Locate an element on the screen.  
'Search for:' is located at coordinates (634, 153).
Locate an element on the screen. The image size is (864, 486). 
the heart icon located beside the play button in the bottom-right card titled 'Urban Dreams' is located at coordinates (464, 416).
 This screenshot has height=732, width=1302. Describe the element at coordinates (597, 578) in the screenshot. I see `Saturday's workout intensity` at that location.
^^^^^^^^^^^^^^^^
Exercise instructions »
Switch "on the screen" to "in the window" throughout the records and change nothing else.

Solved exercise »
Locate an element in the window.  
'Search for:' is located at coordinates (634, 153).
Locate an element in the window. The image size is (864, 486). 
the heart icon located beside the play button in the bottom-right card titled 'Urban Dreams' is located at coordinates (464, 416).
 This screenshot has height=732, width=1302. Describe the element at coordinates (597, 578) in the screenshot. I see `Saturday's workout intensity` at that location.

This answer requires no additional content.